## The input

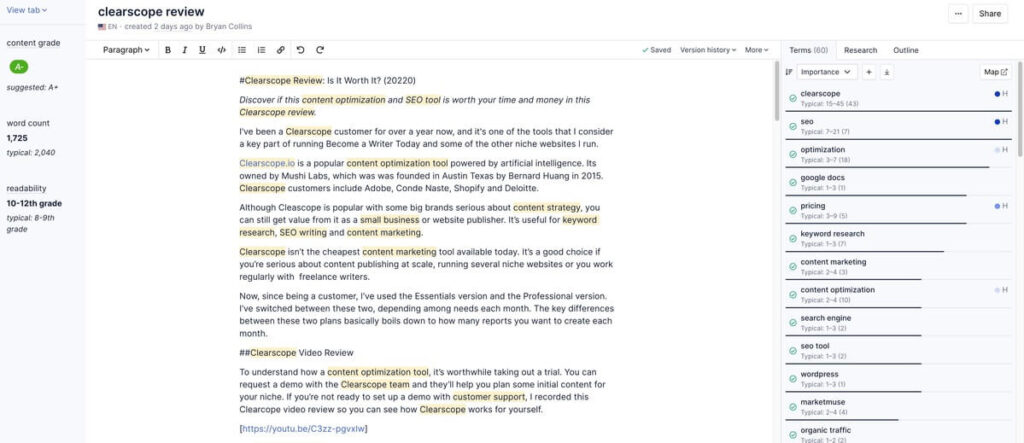Open the youtu.be video link
This screenshot has width=1024, height=443.
[x=304, y=428]
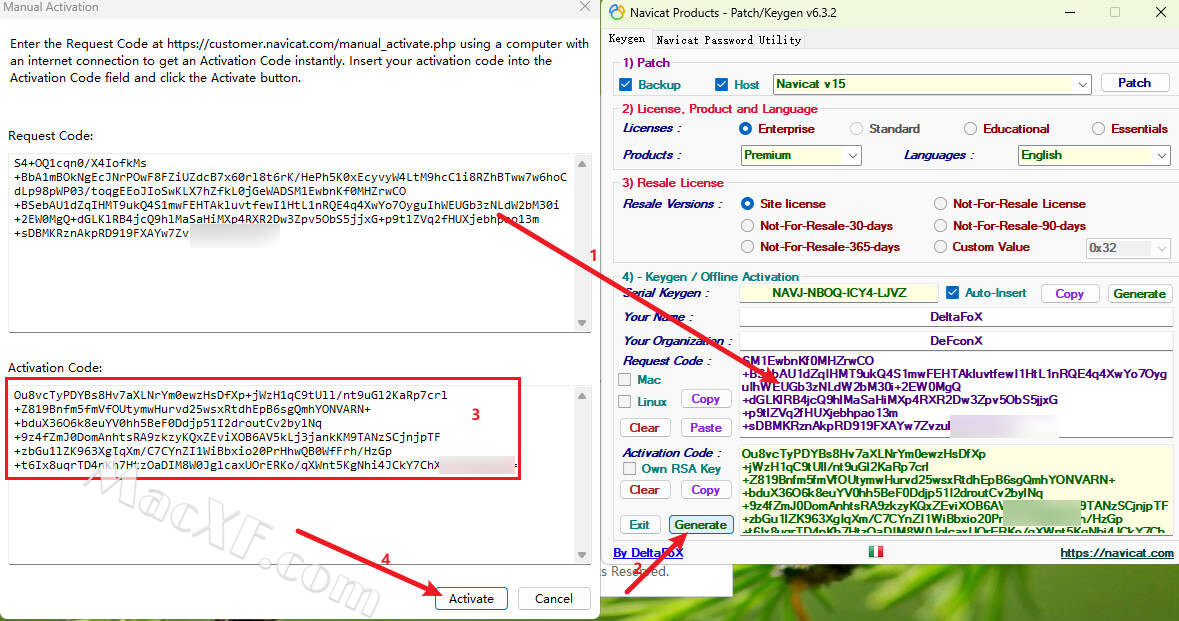This screenshot has height=621, width=1179.
Task: Switch to the Navicat Password Utility tab
Action: [x=728, y=40]
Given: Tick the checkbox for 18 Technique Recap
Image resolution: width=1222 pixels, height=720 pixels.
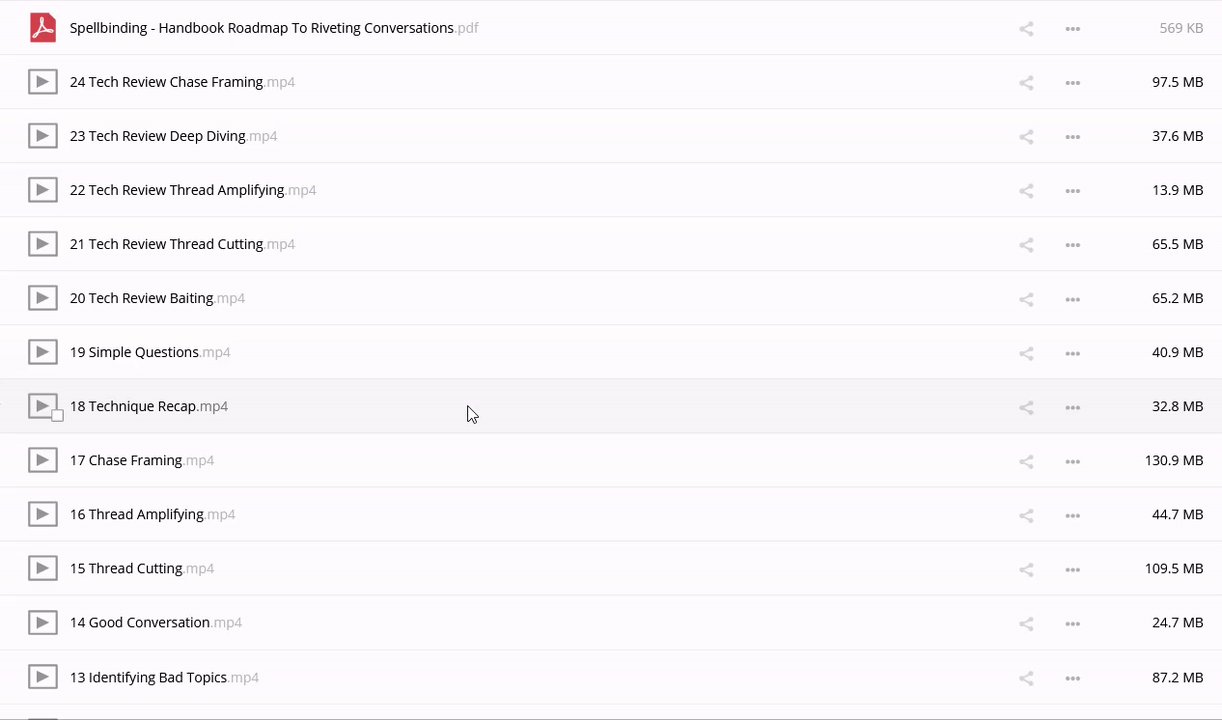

## What needs to be done
Write out exactly the lines from the line containing "Given: Tick the" through the last line of the listing above, please, and leave out any pictures.

## Task response
Given: Tick the checkbox for 18 Technique Recap
Image resolution: width=1222 pixels, height=720 pixels.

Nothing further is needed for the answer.